A quest’ultima, si lega direttamente la quarta domanda che si pone Wine Intelligence: come dimostrare che un vino low o no alcol vale il suo prezzo? Questione tutt’altro che banale, perché tra i consumatori di tutto il mondo è opinione comunque che un prodotto senza alcol debba costare la stessa cifra o meno del corrispettivo alcolico. Un percepito che, nel caso del vino, fa a cazzotti con la realtà: rimuovere l’alcol da un vino, infatti, richiede tempo e attrezzature costose, i cui costi vengono scaricati su una produzione ancora limitata. L’unico aspetto positivo arriva da quei Paesi in cui le accise sui prodotti alcolici sono proporzionate al grado alcolico. Il modo per aggirare questi ostacoli è lo stesso di qualsiasi altro prodotto: colpire positivamente il consumatore prima ancora che lo assaggi, con un bel packaging e il giusto posizionamento sullo scaffale, di modo che passi il concetto che il vino low e no alcol non ha nulla da invidiare al normale vino, senza però farlo passare per ciò che non è, un po’ come fanno i grandi brand della birra.

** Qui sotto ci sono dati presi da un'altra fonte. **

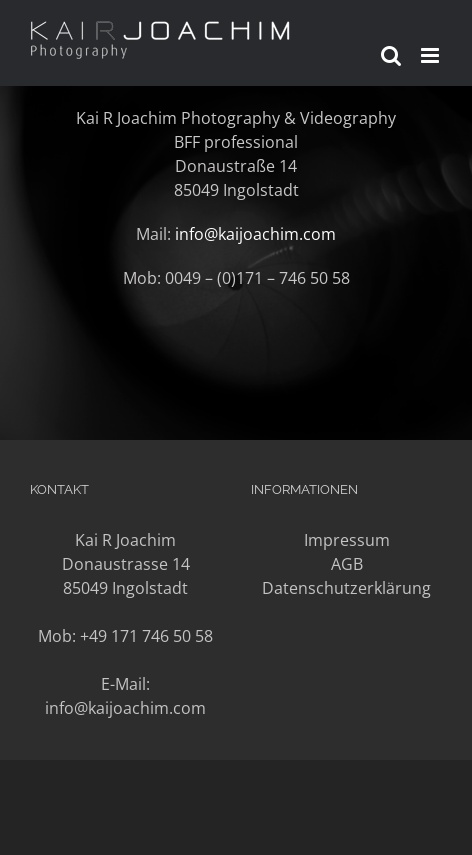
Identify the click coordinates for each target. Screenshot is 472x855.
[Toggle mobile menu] (431, 55)
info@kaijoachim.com (255, 234)
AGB (347, 564)
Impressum (347, 540)
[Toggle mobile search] (391, 55)
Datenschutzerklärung (346, 588)
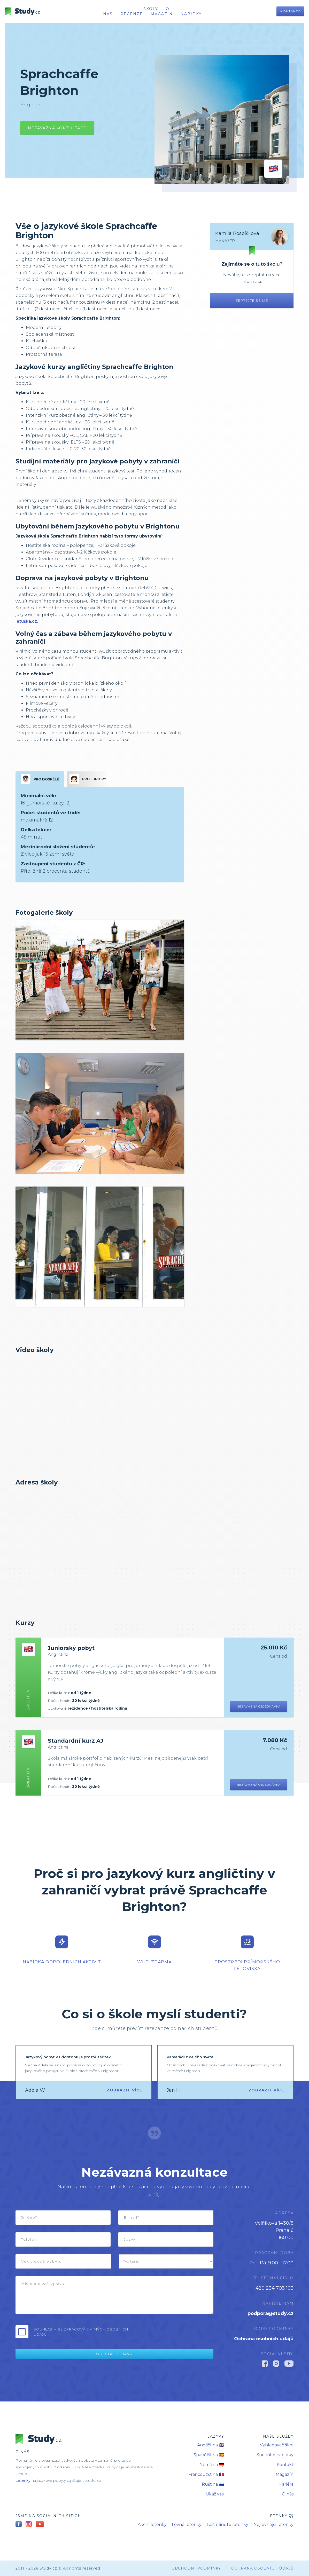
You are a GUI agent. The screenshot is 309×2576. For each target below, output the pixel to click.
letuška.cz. (27, 621)
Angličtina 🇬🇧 (210, 2445)
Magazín (162, 14)
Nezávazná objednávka (259, 1706)
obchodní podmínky (196, 2568)
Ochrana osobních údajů (263, 2339)
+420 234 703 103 (273, 2288)
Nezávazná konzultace (57, 128)
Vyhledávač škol (276, 2445)
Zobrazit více (124, 2090)
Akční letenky (152, 2524)
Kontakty (290, 11)
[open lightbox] (100, 980)
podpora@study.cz (270, 2313)
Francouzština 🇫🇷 (206, 2474)
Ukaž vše (215, 2494)
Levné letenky (187, 2524)
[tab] (40, 779)
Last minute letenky (227, 2524)
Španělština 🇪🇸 (209, 2454)
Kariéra (286, 2484)
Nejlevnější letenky (273, 2524)
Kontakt (285, 2464)
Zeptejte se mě (251, 300)
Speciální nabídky (275, 2454)
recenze (131, 14)
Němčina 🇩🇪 (211, 2464)
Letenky (23, 2480)
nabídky (191, 14)
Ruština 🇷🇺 (213, 2484)
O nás (287, 2494)
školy (150, 8)
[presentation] (174, 2331)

Infine, l’ultima domanda, che è poi la più importante: come possiamo convertire l’interesse in acquisto? È qui che arrivano le sorprese positive, perché il mercato a cui si rivolge il vino no e low alcol, quello delle “persone che cercano attivamente di ridurre il proprio consumo di alcol”, rappresenta circa la metà di tutti i consumatori abituali di vino nei 17 mercati esaminati da Wine Intelligence. Il problema qui è prima di tutto quello della conoscenza: solo 2/3 dei consumatori del Regno Unito sanno dell’esistenza dei vini low e no alcol, e appena uno su quattro in Giappone e Spagna, ed appena il 5-6% dei consumatori abituali di vino ne hanno assaggiato uno low o no alcol. E i motivi sono essenzialmente quelli elencati sin qui: percezioni di bassa qualità, difficoltà nel riconoscere il giusto valore ai vini senza alcol, disabitudine. Ma c’è anche un terzo dei consumatori che, più semplicemente, non ha mai trovato vino low o no alcol sullo scaffale. Una sfida che alcune catene della Gdo stanno affrontando, scegliendo però di proporre i vini low e no alcol nella stessa corsia dei vini normali. Una scelta intelligente e contro intuitiva: vero che il prodotto non viene messo in luce, ma il fatto che la maggior parte del consumo di vino low e no alcol avvenga in occasioni “normali”, da parte di persone che bevono anche alcolici, suggerisce che il modo migliore per spingere il consumatore all’acquisto è rendere il prodotto il più accessibile possibile all’interno delle “normali” occasioni di acquisto.